The most important question is that which is still missing

The most important question is that which is still missing

A common question I hear during workshops on data journalism is: “How can I find a good news story in data?”.
This is a big question, honestly, and it could have, at least, a couple of reasonable answers. Usually the first is about the method we use: reading data, put it in context, don’t feel satisfied to read just a database or to use only databases that come from the same source. 
This last bit – seeking for more data and possibly from different sources – can make the difference and can lead you, by posing the right questions, to something that really deserved to be published.

Missing data

As Elisabetta Tola, a science journalist and trainer, said a few days ago in a panel about how we used data journalism to cover the Covid-19 pandemic, “the most interesting things can come from data we don’t have” (see around 1:08’). What does she mean? Surely, it has been and it is important to have clear numbers about how many people are sick, how many recover, how many vaccines have been injected, how many tests we are doing. 
But it’s a specific task of the (data) journalist to look for what is missing, asking questions, possibly to different potential sources.
Let’s see two examples, both Italian, to explain this.

Ask the civil registry

Between March and April 2020, Isaia Invernizzi, a journalist who worked at the time at L’Eco di Bergamo, the local newspaper of one of the most affected provinces in Italy during the first wave, did a fundamental work starting from the fact that it was unclear how many people were dying.
He launched, together with Intwig, a company active in the data intelligence field, a data gathering asking 243 municipalities to share their information from the civil registries about people who passed away in these two months.
They got answers from 91 administrations and discovered that in the same months of 2019 the average number of  deaths was about 1,700. One year later it was 7,700. This means the number of deceased increased by 6,000 people more than the average of the previous five years. Officially only 3,000 were certified as coronavirus victims.

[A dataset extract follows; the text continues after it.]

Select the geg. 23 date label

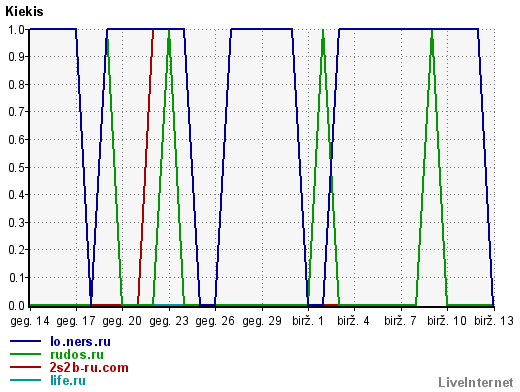[169, 321]
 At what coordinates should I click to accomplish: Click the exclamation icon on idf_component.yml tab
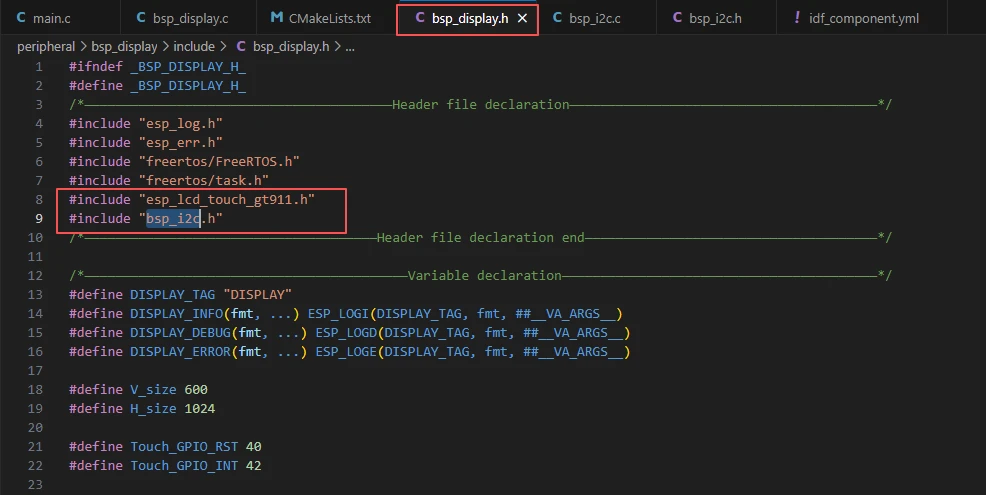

In the middle of April 2020, a report by Istat, the national statistics office, confirmed what L’Eco di Bergamo found: from 1st March to 4 April 2020 in that province only the rate of dead people was increased by 537% compared to 2019. The national rate increased by 102%
At present we don’t know yet how many of these people passed away because of coronavirus, but the the idea to look for these numbers, in a moment when the attention was entirely (and quite understandably) focused on the daily data about tests, patients and so on, has showed a valuable insights about the dreadful impact of Covid-19.

Forgotten patients

The second example has been published a few days ago and it’s a data driven investigation, Forgotten patients by the journalist Riccardo Saporiti, about what happened to those people who needed health care for diseases not related to Covid-19 but they couldn’t or they wouldn’t have it for the fear of contagion.
A decision by the Health Minister established a postponement of hospitalizations and outpatient services in all the country, according to specific parameters. It was an emergency rule, that actually didn’t consider that the pandemic was affecting different areas of the country in a different way. Only after some months, we started hearing the question: “What about non-Covid patients?”. Again, another aspect that went missing during the first emergency.

Data, answers, consequences

It took a long time and 200 FOIAs to local health services and hospitals to get some answers. They show, as Saporiti wrote, that “two out of three surgeries were postponed, more than one exam or outpatient visit out of three were deferred, just one in ten cancer screening performed during the first lockdown.”
For now, as the work highlights in different sections, we don’t know yet which will be the consequences of this decision. 
Hopefully the less impactful for our health, but again this second work gives another chance – driven by an unanswered question – to see in detail a piece of reality that is important in terms of individual health and public decision on the topic.